Alison Holt, renowned machine embroidery artist, visited us to talk about her 30 year journey through her artistic life. It began at Shrewsbury Art School, on a foundation course running two parallel strands of textiles and drawing. Her natural talent in producing photographic like sketches is evident in her detailed, embroidered landscapes. On the textile course, she produced representational, handstitched pieces and again her work was detailed, often taking six weeks to produce one piece.

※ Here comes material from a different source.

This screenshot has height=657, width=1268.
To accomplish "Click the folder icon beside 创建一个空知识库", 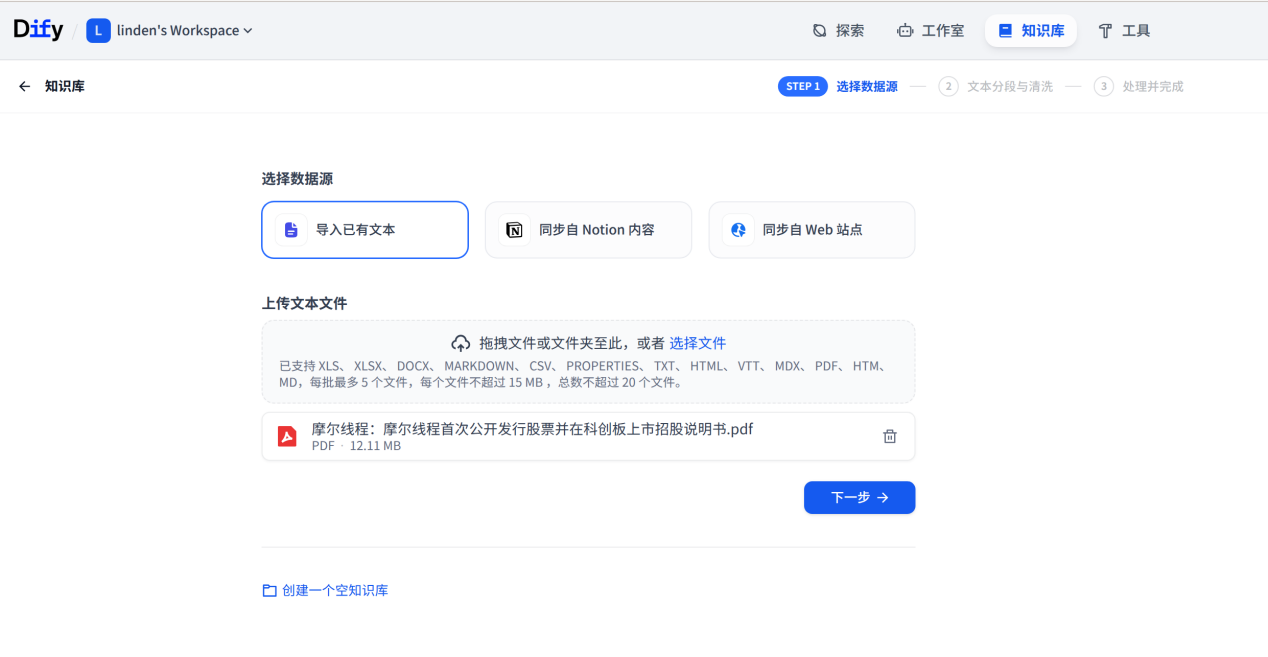I will pos(269,591).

Her portfolio earned her a place at Goldsmiths and she learned many new textile techniques there. A critique by Audrey Walker of her hand stitched shawl asked, “Why didn’t you machine stitch it?” Seeing the advantage of the time saved by using a machine, Alison gave it a go. Thinking of it as a drawing tool, and with considerable experience in detailed drawing, she took to it instantly and her next piece, 3’ by 2’, was a layered, machined landscape.

She graduated from Goldsmiths, not particularly wanting to teach, but realising that at the time it was an option for her to support herself, she got a job at Wrexham College teaching textiles, and stayed there for three years. She then took a decisive step and moved into Barn Studios in 1982 and there she developed her art by painting the backgrounds on silk before embroidering the landscapes. Batsford, recognising her talent, asked her to write a book on Machine Embroidered Landscapes in 1990 and, since then, more books have followed with her latest being Machine Embroidered Seascapes.

To keep herself fresh, she has focused on different subjects from fruit and vegetables, through snow and frost, and the sea. She works from her photographs, printed out to size as her starting point. She showed us a series of slides that illustrated the steps in the process of creating a machine embroidered landscape.

In 2013, Steven Tai, a fashion designer, contacted her, asking her to create a sweater; she imagined it was a piece to be placed on the front of the garment. It was, however, the entire front and sleeves of the sweater with an image she described as Heidi meets War of the Worlds! She learned about the demanding world of fashion and the time constraints to adhere to. She certainly broke out of her comfort zone with this piece and it was shown on the catwalks of Paris and Toronto. She has tried unsuccessfully to get a piece into the Royal Academy of Art Summer Exhibition, believing as many of us do, that textile pieces are worthy of being described as art.